Prebiotics are non-digestible dietary fibers that selectively stimulate the growth of beneficial colon bacteria in the host’s microbiota. Bifidobacteria and lactobacilli are the most well-known of them.
Prebiotics are complex carbohydrates that are not digested by the upper gastrointestinal tract, but rather are fermented in the final section by “good” bacteria present in the colon. Consequently, they are not a source of energy for intestinal cells, but are essential substrates for certain microorganisms, particularly in the vaginal and intestinal microbiota.
Where can you find prebiotics?
Diet is the only source of prebiotics; it’s by eating that you feed your microbiota and thereby influence its diversity and composition. Therefore, a varied diet, favoring foods high in fiber like fresh fruit and vegetables, is the key element in preserving the equilibrium in bacterial flora.

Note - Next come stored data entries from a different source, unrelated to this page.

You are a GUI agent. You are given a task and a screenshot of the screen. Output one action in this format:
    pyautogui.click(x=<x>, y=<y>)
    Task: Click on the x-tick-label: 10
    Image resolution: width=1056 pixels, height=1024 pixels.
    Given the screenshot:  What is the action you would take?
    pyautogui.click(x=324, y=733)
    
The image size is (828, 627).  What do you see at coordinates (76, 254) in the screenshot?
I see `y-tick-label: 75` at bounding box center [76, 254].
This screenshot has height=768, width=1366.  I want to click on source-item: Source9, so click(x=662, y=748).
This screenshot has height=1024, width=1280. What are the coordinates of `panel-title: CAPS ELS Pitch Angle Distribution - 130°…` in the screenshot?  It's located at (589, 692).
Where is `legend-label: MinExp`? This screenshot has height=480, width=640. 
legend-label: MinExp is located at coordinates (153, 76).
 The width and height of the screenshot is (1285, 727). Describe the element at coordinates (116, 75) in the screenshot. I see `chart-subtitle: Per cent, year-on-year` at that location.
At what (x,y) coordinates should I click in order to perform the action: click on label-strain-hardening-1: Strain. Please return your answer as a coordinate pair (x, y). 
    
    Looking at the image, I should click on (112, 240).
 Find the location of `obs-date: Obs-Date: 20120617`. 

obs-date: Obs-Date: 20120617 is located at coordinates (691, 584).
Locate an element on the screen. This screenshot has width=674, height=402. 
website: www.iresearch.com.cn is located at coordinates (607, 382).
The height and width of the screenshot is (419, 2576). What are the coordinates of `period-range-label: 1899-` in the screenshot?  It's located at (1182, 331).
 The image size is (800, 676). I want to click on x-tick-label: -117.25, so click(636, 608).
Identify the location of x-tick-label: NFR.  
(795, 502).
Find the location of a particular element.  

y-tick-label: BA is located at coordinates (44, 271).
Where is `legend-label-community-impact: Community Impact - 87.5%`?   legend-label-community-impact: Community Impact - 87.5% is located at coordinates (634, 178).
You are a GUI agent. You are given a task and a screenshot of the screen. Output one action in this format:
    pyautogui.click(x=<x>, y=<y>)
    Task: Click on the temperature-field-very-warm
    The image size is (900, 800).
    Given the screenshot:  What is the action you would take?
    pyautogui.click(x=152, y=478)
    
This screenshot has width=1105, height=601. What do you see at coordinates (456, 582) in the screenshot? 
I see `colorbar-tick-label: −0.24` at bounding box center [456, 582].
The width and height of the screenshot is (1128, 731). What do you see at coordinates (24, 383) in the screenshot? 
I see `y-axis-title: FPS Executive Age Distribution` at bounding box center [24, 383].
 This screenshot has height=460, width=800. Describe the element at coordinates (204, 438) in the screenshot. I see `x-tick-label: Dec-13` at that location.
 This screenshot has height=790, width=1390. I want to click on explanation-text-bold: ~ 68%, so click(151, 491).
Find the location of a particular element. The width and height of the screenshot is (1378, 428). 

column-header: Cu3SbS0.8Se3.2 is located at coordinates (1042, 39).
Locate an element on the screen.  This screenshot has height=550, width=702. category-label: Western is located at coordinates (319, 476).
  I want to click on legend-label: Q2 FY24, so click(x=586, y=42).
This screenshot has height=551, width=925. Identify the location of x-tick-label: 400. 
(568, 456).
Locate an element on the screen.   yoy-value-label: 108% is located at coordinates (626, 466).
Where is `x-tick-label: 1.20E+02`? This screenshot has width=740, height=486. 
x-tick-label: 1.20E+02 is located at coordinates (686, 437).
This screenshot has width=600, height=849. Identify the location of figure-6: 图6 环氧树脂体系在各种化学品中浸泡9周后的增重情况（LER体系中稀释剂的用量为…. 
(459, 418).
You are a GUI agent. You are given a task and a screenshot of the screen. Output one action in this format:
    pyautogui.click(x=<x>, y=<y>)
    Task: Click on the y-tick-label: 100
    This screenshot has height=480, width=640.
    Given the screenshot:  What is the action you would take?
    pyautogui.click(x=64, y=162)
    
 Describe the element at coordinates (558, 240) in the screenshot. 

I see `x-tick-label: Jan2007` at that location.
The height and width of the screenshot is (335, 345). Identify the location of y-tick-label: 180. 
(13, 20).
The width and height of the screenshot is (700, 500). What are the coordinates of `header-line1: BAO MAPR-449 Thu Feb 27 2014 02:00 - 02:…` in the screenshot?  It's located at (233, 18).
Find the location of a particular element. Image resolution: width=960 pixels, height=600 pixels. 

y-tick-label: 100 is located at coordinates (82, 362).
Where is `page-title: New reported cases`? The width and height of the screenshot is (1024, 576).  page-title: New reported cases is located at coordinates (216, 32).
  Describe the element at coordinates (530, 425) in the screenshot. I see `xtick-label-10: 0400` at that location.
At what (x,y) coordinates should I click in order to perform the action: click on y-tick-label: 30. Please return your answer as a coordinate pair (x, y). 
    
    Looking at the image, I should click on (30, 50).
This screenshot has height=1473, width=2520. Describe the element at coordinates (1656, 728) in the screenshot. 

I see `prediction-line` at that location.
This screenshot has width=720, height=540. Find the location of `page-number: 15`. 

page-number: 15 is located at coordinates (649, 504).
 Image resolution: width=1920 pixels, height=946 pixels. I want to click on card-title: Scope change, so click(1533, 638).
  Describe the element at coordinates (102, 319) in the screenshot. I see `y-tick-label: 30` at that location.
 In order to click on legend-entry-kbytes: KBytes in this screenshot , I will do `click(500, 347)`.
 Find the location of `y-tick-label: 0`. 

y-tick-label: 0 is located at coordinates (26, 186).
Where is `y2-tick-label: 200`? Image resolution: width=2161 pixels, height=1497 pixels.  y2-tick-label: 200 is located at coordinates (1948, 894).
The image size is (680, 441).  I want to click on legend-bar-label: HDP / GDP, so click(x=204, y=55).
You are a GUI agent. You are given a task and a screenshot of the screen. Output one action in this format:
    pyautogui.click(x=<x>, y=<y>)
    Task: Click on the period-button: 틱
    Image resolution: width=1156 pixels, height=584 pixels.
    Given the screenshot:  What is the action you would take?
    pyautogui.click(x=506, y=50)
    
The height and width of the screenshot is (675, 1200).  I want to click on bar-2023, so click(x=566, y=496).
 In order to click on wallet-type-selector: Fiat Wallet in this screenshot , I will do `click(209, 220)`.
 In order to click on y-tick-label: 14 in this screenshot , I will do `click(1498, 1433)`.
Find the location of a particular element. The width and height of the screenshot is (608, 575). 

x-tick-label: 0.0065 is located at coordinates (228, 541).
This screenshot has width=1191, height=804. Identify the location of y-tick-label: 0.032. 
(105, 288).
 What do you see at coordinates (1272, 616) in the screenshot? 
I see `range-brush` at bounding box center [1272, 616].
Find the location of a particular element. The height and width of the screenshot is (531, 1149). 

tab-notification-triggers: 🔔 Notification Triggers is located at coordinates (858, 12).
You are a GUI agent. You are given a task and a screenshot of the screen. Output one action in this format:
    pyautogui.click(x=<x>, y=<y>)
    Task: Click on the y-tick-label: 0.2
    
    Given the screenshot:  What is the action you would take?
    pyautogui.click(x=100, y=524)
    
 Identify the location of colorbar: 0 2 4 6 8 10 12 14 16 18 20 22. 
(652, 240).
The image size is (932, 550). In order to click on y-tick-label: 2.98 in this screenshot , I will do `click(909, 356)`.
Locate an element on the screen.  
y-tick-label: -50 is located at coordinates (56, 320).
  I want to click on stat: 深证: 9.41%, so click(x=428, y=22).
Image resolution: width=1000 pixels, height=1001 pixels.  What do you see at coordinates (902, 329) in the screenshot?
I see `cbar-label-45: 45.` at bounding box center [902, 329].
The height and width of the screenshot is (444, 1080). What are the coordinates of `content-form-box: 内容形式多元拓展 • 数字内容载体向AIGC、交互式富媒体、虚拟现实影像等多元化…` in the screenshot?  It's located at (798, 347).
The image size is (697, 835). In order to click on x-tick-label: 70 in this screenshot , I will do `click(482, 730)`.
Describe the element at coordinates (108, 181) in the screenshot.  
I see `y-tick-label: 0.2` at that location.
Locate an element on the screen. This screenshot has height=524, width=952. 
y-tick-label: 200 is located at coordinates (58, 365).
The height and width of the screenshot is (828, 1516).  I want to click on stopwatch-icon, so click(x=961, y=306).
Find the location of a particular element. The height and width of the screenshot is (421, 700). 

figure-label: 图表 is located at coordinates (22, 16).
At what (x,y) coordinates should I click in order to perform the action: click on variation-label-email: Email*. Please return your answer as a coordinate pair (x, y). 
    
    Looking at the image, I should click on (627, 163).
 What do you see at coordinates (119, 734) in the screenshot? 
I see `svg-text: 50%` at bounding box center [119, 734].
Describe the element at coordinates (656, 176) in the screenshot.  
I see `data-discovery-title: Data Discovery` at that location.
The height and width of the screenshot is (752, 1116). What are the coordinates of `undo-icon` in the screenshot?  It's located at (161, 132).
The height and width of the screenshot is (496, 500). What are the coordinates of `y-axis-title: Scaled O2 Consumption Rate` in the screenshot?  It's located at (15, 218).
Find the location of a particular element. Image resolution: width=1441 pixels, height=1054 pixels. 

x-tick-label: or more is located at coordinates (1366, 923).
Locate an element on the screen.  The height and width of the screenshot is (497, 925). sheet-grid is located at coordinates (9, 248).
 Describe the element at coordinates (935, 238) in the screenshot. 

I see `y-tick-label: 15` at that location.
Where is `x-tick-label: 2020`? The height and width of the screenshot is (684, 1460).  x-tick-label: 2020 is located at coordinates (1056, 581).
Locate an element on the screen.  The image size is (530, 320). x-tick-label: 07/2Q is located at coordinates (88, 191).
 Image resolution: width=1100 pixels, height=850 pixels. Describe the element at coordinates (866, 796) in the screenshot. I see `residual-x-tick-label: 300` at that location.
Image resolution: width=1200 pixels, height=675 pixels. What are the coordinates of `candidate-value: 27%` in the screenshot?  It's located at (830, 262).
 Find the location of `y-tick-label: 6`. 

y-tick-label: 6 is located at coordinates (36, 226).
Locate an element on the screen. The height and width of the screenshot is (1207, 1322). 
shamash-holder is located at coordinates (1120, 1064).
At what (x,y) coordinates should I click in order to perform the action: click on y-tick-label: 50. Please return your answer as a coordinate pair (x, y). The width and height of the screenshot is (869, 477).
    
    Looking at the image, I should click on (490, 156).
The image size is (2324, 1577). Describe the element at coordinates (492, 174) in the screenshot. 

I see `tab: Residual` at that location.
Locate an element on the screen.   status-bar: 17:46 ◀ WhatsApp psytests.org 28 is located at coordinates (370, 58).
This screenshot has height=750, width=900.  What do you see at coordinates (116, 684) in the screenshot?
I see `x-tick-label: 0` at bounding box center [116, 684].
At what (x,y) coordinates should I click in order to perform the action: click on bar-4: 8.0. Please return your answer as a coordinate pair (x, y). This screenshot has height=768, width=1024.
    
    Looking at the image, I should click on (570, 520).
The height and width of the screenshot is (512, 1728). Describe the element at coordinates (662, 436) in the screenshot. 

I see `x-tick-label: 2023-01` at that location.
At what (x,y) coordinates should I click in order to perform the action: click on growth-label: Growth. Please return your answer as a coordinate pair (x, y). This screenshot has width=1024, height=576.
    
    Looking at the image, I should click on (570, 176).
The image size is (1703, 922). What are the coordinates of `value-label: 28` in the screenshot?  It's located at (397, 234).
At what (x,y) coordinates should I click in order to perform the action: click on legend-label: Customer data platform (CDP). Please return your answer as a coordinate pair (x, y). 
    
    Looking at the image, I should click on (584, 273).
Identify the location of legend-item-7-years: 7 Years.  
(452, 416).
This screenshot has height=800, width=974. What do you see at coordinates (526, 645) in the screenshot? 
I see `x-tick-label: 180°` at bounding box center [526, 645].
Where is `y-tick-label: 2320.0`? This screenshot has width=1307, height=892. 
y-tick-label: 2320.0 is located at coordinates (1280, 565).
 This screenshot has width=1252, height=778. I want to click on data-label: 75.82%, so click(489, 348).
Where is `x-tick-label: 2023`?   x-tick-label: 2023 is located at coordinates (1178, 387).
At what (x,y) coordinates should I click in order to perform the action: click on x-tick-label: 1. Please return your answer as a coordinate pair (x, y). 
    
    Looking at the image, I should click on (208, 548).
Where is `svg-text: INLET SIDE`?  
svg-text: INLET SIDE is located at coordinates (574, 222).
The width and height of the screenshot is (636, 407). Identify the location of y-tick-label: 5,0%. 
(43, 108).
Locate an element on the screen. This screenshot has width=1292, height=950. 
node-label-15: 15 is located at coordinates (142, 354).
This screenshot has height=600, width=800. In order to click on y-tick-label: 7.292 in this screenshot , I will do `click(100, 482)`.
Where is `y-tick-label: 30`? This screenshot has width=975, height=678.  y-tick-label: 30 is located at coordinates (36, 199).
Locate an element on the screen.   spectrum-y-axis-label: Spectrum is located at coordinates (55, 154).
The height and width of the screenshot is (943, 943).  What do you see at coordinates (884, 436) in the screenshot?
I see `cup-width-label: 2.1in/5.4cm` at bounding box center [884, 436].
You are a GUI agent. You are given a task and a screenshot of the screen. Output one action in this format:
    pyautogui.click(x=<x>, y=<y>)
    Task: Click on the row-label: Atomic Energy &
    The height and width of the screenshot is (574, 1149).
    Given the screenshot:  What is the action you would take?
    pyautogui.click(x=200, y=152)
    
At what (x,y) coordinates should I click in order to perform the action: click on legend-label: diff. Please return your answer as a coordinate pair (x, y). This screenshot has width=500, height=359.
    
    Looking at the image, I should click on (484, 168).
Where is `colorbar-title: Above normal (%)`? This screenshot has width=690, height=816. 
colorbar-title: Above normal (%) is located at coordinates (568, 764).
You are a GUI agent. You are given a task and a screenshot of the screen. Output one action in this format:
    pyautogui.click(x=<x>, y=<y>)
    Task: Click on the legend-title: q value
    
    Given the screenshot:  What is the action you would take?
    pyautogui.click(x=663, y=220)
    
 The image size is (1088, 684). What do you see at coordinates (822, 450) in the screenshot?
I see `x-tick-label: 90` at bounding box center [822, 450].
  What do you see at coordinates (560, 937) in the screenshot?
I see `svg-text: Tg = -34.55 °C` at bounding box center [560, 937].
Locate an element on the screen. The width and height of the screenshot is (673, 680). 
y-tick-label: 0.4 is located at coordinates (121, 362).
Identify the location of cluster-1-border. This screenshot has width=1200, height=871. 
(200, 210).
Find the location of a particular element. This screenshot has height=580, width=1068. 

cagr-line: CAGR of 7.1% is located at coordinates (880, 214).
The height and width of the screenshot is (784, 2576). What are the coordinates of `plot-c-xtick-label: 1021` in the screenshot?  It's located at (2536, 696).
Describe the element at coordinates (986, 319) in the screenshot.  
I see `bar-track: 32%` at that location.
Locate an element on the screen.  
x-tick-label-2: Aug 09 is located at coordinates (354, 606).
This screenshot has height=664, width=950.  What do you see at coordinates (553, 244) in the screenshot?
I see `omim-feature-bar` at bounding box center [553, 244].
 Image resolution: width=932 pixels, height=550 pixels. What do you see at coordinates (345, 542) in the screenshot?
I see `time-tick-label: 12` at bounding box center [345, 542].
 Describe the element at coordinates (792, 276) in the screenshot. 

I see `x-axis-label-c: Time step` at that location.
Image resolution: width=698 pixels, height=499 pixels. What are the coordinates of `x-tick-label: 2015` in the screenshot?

The most-used prebiotics are fructans, particularly inulin, and fructooligosaccharides. Some foods are particularly rich in them:
- bananas, tomatoes, onions, and garlic contain oligosaccharides,
- endives, chicory, and artichokes contain inulin,
- dry pulses and complete cereals contain resistant starch.
Prebiotics, effects to be confirmed
Prebiotics have great therapeutic potential for diseases associated with dysbiosis, like infectious intestinal diseases or allergies. Nevertheless, like with probiotics, it will be necessary to identify the kind of prebiotic to use, the dose, the route of administration, and to confirm their effectiveness.